Written request 1: Copy out the rows from the line with "Click the Billing Setup page heading" up to and including the line with "Action: point(461,338)", keeping them word for word.

Quoted passage:
Have students trace their hand on a piece of paper. Q. Is the tracing exactly the same size as your hand? Q. Is the tracing the same shape as your hand “Similar” in conversational language has a different meaning than similar in a mathematical sense. To illustrate this, have the students compare their tracing with those of other team members asking them to suggest whether or not the tracings seem congruent or similar. No two people have hands that are exactly the same shape. Discuss that even though hands may look like hands, they are still not exactly the same shape, so they are not similar in a mathematical sense.
Give students the Congruent and Similar Figures worksheet and have them work with a partner to complete a-h. Have each pair then compare with another pair to see if they all agree. As they compare ask them to discuss the following question:
Q. How did you know which were congruent? Which were similar? Why are B and D neither congruent nor similar? Discuss this as a class.
Lesson Segment 2: How can I identify corresponding parts in similar figures?
One of the most difficult things for students to do when working with similar figures is to identify corresponding parts. The Patty Paper activity will help them begin to do this.
Patty Paper Corresponding Triangles Activity: Have student fold hamburger patty paper or other very thin paper in quadrants as shown on the worksheet. Have them sketch a small right scalene triangle in quadrant II. They should then fold vertically to sketch another right scalene triangle in quadrant I by tracing just about a half centimeter larger frame around the original triangle. Next, fold the paper horizontally to sketch a right scalene triangle in quadrant III by tracing just about 1 cm larger frame around the perimeter over the original triangle. Last, fold diagonally to trace a figure about 1.5 cm larger around in quadrant IV.

Written request 2: Pick up the lesson on congruent and similar figures where it ends and keep writing it.

Entries provided:
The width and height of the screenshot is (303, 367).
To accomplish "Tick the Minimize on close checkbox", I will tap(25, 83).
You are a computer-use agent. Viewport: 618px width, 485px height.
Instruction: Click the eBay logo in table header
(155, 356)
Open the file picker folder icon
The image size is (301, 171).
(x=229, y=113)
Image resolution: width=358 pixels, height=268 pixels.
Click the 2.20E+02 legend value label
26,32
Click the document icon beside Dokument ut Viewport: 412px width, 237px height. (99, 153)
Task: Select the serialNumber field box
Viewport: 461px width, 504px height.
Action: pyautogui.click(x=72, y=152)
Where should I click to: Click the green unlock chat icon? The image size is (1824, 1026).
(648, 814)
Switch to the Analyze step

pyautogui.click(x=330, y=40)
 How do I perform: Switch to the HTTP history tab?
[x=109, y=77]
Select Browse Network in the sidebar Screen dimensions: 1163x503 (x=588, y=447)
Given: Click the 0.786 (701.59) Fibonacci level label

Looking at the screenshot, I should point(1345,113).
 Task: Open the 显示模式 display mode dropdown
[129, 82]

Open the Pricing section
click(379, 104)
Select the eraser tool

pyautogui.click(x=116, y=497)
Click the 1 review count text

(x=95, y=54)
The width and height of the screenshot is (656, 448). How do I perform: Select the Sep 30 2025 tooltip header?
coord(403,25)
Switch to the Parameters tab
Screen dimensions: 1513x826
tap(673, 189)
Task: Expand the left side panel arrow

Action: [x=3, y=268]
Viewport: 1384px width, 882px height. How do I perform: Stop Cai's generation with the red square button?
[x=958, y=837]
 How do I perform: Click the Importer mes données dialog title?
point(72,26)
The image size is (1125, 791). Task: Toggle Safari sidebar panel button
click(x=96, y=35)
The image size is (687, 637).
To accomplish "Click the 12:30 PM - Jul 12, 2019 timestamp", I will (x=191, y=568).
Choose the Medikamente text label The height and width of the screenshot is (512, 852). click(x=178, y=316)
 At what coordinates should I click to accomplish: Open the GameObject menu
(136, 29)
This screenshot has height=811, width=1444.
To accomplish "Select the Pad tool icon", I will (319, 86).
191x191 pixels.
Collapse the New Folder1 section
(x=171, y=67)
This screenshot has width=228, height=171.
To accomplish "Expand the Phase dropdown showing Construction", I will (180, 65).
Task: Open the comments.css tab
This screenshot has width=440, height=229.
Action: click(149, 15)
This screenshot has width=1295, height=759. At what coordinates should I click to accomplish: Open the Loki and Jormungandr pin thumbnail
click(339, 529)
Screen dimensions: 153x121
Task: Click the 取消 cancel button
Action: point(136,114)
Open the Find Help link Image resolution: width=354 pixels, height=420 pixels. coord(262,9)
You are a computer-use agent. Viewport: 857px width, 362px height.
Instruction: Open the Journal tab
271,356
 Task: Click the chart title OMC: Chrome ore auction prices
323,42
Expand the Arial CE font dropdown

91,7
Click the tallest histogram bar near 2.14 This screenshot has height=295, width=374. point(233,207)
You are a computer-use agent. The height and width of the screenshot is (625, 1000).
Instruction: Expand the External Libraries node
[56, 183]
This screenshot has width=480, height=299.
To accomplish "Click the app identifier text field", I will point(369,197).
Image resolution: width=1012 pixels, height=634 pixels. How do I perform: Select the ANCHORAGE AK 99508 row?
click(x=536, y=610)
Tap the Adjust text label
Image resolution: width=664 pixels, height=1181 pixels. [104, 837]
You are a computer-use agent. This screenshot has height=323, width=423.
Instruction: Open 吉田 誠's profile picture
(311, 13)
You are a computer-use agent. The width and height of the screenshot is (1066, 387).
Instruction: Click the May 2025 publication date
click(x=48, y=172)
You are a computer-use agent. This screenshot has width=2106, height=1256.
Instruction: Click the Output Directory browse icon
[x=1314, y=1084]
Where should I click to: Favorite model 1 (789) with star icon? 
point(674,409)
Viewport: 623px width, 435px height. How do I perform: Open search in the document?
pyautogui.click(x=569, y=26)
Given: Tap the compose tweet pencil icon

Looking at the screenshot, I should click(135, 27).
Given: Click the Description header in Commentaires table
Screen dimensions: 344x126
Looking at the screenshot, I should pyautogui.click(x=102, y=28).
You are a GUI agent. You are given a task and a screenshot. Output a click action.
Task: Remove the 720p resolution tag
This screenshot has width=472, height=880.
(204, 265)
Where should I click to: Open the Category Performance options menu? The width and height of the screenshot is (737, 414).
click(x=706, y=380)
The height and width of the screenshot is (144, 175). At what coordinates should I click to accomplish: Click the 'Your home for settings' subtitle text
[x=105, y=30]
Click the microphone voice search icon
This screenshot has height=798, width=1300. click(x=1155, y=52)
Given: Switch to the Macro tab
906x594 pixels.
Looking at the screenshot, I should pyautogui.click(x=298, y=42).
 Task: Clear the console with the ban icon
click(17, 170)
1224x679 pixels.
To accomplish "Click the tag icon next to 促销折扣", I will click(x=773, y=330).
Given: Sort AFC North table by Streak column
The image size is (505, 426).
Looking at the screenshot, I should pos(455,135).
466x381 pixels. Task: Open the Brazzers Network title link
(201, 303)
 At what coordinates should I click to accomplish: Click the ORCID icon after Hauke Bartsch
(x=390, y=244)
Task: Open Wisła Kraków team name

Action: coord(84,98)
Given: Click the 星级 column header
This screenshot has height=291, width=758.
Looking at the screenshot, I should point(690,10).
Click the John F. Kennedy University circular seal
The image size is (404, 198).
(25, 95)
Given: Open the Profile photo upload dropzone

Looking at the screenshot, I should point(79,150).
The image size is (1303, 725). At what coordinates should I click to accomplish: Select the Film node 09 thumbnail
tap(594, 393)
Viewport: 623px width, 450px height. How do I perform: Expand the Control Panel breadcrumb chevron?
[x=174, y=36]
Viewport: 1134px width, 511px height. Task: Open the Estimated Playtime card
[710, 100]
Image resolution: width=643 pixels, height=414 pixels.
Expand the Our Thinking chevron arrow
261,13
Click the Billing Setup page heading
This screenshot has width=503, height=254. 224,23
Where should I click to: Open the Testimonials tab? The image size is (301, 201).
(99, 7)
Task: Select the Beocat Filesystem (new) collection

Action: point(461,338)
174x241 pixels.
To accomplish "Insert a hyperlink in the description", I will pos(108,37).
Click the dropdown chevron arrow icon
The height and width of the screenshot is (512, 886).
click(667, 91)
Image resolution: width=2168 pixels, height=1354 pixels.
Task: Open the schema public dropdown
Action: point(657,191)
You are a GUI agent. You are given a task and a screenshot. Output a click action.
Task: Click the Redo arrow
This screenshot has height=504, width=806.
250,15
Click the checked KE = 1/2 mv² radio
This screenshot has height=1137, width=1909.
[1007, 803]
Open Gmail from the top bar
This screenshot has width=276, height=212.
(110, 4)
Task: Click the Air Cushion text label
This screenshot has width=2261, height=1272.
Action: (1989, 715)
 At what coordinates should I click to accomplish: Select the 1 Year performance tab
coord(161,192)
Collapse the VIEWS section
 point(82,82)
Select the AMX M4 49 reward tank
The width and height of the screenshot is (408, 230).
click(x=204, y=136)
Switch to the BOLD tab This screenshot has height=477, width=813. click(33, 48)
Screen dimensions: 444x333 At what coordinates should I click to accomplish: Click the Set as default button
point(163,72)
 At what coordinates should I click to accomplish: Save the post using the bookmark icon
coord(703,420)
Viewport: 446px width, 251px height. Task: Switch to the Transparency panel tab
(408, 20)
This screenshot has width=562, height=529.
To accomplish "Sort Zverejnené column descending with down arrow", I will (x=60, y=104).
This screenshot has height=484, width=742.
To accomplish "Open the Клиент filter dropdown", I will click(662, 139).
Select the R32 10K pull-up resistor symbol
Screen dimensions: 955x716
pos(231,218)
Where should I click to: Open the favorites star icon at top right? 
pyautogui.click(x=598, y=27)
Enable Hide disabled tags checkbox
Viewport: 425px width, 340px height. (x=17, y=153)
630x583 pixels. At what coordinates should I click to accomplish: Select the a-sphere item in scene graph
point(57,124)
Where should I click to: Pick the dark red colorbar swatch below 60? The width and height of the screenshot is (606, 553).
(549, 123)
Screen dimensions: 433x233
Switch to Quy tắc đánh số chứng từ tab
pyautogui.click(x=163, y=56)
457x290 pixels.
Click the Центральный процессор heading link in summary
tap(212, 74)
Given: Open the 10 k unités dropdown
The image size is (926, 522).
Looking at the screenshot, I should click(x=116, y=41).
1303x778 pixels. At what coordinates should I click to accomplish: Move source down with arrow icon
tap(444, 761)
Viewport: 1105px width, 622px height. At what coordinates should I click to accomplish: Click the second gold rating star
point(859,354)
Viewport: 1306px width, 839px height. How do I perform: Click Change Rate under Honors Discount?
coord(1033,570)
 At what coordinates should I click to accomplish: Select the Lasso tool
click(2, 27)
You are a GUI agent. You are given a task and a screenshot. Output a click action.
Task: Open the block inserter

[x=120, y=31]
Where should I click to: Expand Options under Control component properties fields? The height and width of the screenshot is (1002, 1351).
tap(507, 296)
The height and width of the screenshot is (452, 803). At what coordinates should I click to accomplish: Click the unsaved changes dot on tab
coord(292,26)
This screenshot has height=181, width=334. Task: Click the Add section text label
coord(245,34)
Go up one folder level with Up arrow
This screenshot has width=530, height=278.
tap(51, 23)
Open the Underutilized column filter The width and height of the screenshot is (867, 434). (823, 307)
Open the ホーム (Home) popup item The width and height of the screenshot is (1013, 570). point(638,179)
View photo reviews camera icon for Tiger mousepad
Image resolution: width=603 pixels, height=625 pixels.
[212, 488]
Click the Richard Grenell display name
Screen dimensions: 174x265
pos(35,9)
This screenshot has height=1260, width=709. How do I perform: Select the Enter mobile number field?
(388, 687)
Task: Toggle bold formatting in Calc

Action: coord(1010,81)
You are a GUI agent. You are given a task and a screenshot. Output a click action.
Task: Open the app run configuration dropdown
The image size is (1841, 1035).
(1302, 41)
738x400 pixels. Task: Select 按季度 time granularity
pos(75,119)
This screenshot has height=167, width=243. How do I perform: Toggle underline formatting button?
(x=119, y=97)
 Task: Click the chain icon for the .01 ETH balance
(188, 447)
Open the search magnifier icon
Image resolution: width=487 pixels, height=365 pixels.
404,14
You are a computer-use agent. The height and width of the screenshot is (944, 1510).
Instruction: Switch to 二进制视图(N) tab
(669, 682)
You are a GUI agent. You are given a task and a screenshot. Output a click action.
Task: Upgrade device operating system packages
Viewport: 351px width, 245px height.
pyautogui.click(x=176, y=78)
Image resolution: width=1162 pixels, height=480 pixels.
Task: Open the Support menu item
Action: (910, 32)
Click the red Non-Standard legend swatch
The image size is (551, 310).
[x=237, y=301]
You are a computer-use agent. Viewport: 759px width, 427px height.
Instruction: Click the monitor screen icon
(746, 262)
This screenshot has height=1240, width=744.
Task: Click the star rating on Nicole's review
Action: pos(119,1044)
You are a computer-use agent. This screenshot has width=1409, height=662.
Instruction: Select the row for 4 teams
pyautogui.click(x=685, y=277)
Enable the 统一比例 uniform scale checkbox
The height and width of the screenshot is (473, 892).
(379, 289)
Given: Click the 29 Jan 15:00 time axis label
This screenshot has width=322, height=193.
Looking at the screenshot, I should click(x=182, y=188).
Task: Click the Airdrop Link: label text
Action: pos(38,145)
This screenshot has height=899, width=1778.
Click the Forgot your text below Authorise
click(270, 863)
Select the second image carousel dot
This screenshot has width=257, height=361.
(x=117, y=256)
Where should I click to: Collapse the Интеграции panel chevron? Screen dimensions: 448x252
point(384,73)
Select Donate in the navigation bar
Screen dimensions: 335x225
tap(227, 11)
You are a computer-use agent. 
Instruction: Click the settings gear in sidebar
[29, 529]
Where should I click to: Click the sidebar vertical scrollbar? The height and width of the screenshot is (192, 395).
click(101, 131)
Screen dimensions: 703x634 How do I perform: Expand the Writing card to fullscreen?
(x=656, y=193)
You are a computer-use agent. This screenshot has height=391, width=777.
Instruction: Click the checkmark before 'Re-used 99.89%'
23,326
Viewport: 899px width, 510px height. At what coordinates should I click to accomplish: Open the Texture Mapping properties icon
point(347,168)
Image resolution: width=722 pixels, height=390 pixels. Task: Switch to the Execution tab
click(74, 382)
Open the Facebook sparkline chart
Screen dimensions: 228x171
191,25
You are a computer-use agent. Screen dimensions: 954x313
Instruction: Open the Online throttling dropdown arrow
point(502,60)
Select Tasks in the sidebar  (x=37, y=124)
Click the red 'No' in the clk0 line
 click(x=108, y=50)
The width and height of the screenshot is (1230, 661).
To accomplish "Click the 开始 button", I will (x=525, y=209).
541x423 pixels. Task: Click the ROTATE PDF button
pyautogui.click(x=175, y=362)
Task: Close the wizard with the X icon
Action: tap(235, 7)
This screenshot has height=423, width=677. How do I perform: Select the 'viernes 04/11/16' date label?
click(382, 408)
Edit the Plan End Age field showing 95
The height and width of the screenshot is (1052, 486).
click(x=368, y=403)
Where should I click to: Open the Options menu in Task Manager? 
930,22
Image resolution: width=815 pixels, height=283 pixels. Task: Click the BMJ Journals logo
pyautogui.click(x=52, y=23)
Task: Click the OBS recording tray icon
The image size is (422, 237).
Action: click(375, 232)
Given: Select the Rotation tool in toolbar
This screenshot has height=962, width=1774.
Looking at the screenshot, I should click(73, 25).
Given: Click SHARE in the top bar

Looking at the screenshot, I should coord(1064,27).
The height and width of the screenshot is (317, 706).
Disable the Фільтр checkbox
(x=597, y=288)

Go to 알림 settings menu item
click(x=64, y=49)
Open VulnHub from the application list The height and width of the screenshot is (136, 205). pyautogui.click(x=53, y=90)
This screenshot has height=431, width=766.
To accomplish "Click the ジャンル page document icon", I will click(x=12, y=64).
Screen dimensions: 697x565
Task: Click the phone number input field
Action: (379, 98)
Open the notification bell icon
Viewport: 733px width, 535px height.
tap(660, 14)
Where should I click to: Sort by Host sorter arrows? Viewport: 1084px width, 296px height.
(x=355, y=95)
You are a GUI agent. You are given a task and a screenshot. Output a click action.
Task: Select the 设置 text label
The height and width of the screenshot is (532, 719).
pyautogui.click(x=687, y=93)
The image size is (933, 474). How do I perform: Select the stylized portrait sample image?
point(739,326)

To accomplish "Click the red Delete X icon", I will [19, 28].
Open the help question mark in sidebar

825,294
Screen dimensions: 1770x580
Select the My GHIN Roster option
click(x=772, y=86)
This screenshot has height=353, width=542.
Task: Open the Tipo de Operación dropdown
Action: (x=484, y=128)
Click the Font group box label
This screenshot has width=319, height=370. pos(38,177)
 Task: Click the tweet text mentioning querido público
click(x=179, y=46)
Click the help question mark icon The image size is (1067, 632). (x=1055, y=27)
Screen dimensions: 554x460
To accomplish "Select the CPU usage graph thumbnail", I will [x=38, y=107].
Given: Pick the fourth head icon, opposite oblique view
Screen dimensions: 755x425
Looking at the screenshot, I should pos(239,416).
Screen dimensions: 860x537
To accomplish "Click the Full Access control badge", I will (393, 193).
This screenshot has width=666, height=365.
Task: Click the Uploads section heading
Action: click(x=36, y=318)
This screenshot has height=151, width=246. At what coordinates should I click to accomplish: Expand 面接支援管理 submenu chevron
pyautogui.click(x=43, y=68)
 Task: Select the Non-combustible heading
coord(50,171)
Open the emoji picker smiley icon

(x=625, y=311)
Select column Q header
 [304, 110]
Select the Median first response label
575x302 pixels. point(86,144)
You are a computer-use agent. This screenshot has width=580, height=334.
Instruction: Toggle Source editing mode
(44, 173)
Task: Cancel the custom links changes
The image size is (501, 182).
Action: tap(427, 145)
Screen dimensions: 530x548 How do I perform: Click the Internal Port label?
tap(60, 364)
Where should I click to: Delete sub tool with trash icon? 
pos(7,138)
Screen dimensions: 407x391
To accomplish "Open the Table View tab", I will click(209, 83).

Answer 1:
Click the Billing Setup page heading
This screenshot has width=503, height=254. 224,23
Where should I click to: Open the Testimonials tab? The image size is (301, 201).
(99, 7)
Task: Select the Beocat Filesystem (new) collection

Action: point(461,338)

Answer 2:
Label each angle of each triangle using a different number, so you have 1, 2, 3, on the smallest, 4, 5, 6, on the next larger, 7, 8, 9 on the next larger, and 10, 11, 12 on the largest triangle. Don’t place every third number purposely on a corresponding angle, or students will look for number pattern rather than looking for corresponding sides. Help student identify the corresponding angles by looking for angle measures as well as length of sides included sides. List the 4 corresponding sets of angles.
Label each side of each triangle using a different letter, so you have a, b, c, on the smallest, d, e, f, on the next larger, g, h, i on the next larger, and j, k, l on the largest triangle. Don’t place every third letter purposely on a corresponding side, or students will look for letters pattern rather than looking for corresponding sides. Help student identify the corresponding sides by looking for side measures: shortest, middle length, and longest. List the 4 corresponding sets of sides.
Have student pairs work together to list the corresponding parts asked for in # 3 then measure the angles for # 4. They should compare with the other pair of students on their team. Then, do Think-Write-Share for #4. Have them repeat this routine, labeling the sides for question # 5 and 6. In Think-Write-Share, students think about a question individually, write about that item on their own, and then check with their team to discuss differences. One or two students are chosen to describe what they have done and explain why for the class.
Lesson Segment 3: What is the relationship between the corresponding angles in two similar figures? What is the relationship between the corresponding sides in two similar figures?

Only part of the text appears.